EXERCISE REQUIREMENTS.
Please write out each entry below exactly as given.

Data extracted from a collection
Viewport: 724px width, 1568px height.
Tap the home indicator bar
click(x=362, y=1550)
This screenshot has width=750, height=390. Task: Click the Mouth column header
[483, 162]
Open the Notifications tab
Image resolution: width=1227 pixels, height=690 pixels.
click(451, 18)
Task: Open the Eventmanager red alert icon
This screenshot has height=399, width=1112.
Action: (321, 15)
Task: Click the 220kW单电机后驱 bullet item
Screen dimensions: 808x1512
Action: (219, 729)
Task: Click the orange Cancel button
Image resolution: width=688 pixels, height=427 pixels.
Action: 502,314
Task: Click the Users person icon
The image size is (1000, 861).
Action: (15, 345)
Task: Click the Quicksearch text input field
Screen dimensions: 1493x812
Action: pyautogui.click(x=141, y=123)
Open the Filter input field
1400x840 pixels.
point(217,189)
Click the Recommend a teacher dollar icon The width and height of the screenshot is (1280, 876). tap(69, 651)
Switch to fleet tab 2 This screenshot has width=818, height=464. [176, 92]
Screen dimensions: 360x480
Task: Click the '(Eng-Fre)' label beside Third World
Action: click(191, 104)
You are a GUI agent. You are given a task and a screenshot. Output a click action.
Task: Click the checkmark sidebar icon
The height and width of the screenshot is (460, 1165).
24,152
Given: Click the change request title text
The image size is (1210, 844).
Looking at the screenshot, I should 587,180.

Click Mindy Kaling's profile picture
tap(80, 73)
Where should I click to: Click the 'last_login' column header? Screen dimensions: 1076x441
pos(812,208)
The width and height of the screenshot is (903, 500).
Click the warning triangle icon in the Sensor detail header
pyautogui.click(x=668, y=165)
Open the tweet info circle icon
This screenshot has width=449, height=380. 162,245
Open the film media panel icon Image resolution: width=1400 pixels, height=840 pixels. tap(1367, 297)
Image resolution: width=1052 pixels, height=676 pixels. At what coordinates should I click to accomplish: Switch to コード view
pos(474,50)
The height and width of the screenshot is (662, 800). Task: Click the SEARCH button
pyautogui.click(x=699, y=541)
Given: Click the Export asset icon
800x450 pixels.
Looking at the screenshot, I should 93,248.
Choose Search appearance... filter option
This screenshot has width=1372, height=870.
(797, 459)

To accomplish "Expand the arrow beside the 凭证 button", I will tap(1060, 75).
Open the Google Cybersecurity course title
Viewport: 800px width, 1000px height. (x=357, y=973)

EXPECTED OUTPUT.
Viewport: 724px width, 1568px height.
Tap the home indicator bar
click(x=362, y=1550)
This screenshot has width=750, height=390. Task: Click the Mouth column header
[483, 162]
Open the Notifications tab
Image resolution: width=1227 pixels, height=690 pixels.
click(451, 18)
Task: Open the Eventmanager red alert icon
This screenshot has height=399, width=1112.
Action: (321, 15)
Task: Click the 220kW单电机后驱 bullet item
Screen dimensions: 808x1512
Action: (219, 729)
Task: Click the orange Cancel button
Image resolution: width=688 pixels, height=427 pixels.
Action: 502,314
Task: Click the Users person icon
The image size is (1000, 861).
Action: (15, 345)
Task: Click the Quicksearch text input field
Screen dimensions: 1493x812
Action: pyautogui.click(x=141, y=123)
Open the Filter input field
1400x840 pixels.
point(217,189)
Click the Recommend a teacher dollar icon The width and height of the screenshot is (1280, 876). tap(69, 651)
Switch to fleet tab 2 This screenshot has width=818, height=464. [176, 92]
Screen dimensions: 360x480
Task: Click the '(Eng-Fre)' label beside Third World
Action: click(191, 104)
You are a GUI agent. You are given a task and a screenshot. Output a click action.
Task: Click the checkmark sidebar icon
The height and width of the screenshot is (460, 1165).
24,152
Given: Click the change request title text
The image size is (1210, 844).
Looking at the screenshot, I should 587,180.

Click Mindy Kaling's profile picture
tap(80, 73)
Where should I click to: Click the 'last_login' column header? Screen dimensions: 1076x441
pos(812,208)
The width and height of the screenshot is (903, 500).
Click the warning triangle icon in the Sensor detail header
pyautogui.click(x=668, y=165)
Open the tweet info circle icon
This screenshot has width=449, height=380. 162,245
Open the film media panel icon Image resolution: width=1400 pixels, height=840 pixels. tap(1367, 297)
Image resolution: width=1052 pixels, height=676 pixels. At what coordinates should I click to accomplish: Switch to コード view
pos(474,50)
The height and width of the screenshot is (662, 800). Task: Click the SEARCH button
pyautogui.click(x=699, y=541)
Given: Click the Export asset icon
800x450 pixels.
Looking at the screenshot, I should 93,248.
Choose Search appearance... filter option
This screenshot has width=1372, height=870.
(797, 459)

To accomplish "Expand the arrow beside the 凭证 button", I will tap(1060, 75).
Open the Google Cybersecurity course title
Viewport: 800px width, 1000px height. (x=357, y=973)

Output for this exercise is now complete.